In America there is enough land that wind can do 25% and solar can do another 25%
Wind is under a million per megawatt. Competitive with new natural gas or coal capacity - and without fuel input costs.
Solar is dropping fast. First Solar says its manufacturing costs are $.73 a watt or $730,000 per megawatt. Don't know what the installation & profit margin is but the point is alternative energy has a bigger role to play than you might think.

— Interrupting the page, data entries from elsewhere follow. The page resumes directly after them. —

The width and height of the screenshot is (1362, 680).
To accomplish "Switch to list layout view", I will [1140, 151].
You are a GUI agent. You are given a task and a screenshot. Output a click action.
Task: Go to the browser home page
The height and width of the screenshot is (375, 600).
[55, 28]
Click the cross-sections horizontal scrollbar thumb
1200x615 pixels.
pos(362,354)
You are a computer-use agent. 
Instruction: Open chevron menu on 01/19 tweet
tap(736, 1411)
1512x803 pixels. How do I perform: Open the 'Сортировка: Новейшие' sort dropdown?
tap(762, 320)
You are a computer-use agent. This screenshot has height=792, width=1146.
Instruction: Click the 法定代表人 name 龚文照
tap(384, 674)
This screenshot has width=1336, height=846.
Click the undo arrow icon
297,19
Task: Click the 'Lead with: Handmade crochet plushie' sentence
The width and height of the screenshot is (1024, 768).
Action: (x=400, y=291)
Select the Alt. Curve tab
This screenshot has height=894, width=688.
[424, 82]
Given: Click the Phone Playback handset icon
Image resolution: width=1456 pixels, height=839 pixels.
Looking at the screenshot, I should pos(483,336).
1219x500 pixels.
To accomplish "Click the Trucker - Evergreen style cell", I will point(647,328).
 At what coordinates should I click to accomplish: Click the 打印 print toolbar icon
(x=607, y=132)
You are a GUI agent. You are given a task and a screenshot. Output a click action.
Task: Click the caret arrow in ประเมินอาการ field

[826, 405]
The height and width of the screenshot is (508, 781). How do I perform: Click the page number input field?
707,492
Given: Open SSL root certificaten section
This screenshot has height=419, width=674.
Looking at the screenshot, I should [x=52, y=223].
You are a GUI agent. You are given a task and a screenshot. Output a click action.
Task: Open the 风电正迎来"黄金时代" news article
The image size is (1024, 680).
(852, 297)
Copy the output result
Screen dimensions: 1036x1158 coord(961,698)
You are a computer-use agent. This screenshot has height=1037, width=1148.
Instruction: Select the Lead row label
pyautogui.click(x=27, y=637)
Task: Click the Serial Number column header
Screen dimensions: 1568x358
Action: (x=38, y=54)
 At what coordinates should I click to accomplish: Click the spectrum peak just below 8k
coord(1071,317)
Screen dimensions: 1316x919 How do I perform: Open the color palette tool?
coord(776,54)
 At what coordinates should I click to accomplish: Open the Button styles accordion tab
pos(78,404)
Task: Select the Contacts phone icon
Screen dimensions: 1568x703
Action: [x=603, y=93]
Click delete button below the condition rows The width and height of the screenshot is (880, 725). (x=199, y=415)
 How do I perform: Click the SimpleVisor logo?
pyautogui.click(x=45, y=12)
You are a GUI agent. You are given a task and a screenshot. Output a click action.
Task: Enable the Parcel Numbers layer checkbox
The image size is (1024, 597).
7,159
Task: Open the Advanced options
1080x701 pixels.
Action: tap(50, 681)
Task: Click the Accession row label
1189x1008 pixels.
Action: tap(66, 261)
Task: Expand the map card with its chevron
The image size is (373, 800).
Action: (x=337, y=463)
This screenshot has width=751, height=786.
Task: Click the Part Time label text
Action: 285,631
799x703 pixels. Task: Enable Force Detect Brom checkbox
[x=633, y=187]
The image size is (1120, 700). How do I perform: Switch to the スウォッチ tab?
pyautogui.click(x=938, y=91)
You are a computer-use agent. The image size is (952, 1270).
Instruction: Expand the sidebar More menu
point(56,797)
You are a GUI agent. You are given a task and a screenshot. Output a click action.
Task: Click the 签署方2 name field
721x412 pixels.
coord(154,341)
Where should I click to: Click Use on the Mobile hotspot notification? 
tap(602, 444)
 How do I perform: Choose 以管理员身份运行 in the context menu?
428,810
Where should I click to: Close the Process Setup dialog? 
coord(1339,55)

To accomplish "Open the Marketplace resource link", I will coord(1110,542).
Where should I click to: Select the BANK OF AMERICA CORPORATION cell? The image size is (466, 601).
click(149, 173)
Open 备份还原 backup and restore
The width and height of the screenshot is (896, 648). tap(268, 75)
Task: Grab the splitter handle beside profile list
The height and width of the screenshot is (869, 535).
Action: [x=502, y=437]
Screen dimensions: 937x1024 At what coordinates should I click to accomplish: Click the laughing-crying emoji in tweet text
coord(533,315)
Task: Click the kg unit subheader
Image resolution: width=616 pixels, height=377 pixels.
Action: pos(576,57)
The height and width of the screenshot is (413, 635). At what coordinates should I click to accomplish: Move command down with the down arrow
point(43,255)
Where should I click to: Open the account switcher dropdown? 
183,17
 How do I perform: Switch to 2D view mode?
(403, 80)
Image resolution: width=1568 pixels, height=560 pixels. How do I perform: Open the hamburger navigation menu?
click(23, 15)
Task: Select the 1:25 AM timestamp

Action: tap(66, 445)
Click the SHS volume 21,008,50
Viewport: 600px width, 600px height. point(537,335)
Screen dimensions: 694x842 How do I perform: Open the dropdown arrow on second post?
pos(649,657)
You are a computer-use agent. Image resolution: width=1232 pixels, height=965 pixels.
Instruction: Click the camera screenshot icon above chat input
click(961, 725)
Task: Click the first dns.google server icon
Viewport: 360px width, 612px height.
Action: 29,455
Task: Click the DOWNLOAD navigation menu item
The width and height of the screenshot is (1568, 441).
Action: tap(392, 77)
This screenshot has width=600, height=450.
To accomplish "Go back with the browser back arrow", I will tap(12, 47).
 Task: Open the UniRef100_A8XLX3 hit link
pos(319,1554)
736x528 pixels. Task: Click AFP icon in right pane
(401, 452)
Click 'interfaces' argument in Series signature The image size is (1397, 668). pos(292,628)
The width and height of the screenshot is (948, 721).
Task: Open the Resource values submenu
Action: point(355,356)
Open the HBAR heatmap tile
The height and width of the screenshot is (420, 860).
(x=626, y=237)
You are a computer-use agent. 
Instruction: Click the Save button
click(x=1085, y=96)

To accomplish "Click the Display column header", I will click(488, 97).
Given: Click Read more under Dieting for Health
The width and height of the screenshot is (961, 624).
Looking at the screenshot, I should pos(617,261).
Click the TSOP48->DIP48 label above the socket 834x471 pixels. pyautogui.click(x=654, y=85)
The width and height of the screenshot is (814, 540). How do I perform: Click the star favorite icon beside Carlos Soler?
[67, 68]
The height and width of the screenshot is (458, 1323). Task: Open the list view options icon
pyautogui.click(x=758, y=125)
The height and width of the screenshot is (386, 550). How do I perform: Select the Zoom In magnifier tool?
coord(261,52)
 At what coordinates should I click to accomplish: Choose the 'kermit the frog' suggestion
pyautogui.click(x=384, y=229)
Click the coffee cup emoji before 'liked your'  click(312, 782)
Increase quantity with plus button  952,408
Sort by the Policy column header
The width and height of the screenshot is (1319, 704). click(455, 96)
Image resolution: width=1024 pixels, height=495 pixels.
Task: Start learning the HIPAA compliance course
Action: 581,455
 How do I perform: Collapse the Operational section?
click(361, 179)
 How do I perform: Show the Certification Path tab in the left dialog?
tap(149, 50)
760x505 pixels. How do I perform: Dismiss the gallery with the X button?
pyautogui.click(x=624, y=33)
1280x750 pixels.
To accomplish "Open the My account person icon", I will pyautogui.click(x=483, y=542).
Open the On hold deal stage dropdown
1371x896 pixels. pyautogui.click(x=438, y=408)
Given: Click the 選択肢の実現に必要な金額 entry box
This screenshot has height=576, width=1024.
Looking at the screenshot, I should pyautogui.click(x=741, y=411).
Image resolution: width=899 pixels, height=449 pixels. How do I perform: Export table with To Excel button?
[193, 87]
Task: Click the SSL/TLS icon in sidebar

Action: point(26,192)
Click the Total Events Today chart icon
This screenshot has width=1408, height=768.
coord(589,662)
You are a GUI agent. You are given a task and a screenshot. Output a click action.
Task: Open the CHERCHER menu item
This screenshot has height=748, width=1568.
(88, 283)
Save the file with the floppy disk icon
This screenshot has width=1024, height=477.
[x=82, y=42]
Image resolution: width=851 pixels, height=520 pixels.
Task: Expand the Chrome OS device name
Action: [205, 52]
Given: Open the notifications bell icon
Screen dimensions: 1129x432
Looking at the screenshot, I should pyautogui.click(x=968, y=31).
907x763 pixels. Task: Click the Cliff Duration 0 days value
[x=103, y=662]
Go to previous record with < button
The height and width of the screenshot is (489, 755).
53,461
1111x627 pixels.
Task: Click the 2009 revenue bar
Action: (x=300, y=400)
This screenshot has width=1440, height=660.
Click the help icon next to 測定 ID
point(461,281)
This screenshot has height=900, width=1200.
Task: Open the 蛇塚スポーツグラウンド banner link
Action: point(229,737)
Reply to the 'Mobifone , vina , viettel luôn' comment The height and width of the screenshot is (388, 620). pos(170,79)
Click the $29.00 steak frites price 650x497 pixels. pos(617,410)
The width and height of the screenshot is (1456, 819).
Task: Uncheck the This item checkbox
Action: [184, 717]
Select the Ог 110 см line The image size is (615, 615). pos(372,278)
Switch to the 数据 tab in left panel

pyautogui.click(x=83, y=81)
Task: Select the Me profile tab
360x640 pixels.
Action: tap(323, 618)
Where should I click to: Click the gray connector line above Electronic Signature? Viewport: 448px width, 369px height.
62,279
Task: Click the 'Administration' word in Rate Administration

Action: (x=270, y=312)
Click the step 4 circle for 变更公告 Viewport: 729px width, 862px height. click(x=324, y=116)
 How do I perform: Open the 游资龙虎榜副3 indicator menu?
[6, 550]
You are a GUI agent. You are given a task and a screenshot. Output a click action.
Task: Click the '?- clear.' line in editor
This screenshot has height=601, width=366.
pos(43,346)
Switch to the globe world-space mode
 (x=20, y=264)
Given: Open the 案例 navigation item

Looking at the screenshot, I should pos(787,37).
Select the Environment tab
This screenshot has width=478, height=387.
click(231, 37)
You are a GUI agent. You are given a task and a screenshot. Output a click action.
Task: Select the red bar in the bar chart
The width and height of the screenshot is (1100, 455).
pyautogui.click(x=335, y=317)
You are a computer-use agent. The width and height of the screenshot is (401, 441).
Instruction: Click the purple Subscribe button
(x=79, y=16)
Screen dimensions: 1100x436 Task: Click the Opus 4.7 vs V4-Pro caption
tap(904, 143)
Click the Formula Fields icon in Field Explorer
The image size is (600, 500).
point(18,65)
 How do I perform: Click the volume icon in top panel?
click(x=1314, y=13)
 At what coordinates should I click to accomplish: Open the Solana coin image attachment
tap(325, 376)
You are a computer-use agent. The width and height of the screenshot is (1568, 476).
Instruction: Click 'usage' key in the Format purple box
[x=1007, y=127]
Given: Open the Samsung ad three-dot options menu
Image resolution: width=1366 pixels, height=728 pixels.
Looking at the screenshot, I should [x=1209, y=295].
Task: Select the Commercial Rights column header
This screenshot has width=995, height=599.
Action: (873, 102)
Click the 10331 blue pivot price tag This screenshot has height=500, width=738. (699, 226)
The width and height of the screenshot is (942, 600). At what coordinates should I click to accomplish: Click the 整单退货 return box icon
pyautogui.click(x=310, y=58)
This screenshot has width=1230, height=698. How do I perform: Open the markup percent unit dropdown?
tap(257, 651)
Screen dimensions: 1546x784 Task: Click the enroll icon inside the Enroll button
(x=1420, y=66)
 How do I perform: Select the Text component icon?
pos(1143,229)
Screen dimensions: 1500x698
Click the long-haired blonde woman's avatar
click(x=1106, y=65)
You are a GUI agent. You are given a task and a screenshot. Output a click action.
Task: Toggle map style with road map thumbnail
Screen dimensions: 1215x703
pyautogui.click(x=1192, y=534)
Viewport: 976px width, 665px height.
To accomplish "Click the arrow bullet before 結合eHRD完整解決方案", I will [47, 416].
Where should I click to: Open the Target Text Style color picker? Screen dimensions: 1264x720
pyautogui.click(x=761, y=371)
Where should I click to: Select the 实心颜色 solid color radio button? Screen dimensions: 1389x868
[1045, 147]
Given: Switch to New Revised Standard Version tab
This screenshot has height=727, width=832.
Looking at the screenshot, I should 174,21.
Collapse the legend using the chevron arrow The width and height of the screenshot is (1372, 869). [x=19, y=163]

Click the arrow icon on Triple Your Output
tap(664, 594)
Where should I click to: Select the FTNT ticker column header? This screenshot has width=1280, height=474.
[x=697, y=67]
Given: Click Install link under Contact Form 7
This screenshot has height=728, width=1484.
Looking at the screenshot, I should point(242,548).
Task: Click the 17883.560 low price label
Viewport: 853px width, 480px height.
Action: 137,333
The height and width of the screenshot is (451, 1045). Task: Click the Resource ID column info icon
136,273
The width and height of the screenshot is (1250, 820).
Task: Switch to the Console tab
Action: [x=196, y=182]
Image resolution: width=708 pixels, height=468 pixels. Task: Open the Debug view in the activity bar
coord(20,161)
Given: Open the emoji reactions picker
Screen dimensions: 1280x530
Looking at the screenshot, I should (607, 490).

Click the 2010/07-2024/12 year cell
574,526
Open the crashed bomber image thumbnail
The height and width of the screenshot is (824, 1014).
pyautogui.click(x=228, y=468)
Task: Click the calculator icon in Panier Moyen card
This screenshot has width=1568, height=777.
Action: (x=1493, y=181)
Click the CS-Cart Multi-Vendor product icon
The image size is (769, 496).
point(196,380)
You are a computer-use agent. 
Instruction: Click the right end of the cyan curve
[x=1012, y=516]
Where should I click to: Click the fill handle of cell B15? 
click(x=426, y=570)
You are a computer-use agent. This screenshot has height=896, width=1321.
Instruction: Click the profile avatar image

I see a lot of technological determinism on Slashdot. Talk about energy and everybody turns into a Soviet technocrat. They contrast dozens of elegant nuclear plants with the hundreds of thousands of wind turbines and solar panels needed and decide that former will be a better bet for the next 5 Year Plan. But the bottom line is nuclear is horrendously expensive. I recall the new Areva plant in Finland costing $5 million a megawatt. What a joke. Plus nuclear capacity is not modular enough. Utilities can't just plunk down 5 megawatts the way they can with wind or solar. The *financial* flexibility is just not there.
(The hyped mini-nuclear reactors are still unproven and undeployed after years of talk)
Finally nuclear requires a lot of smart people to keep it safe, and they are in short supply.
All of my objections to nuclear have answers, answers that depend on unproven technology, subsidies, or transformation of Congress into a bunch of engineers.
Meanwhile new wind, solar and nat gas capacity is coming online everyday.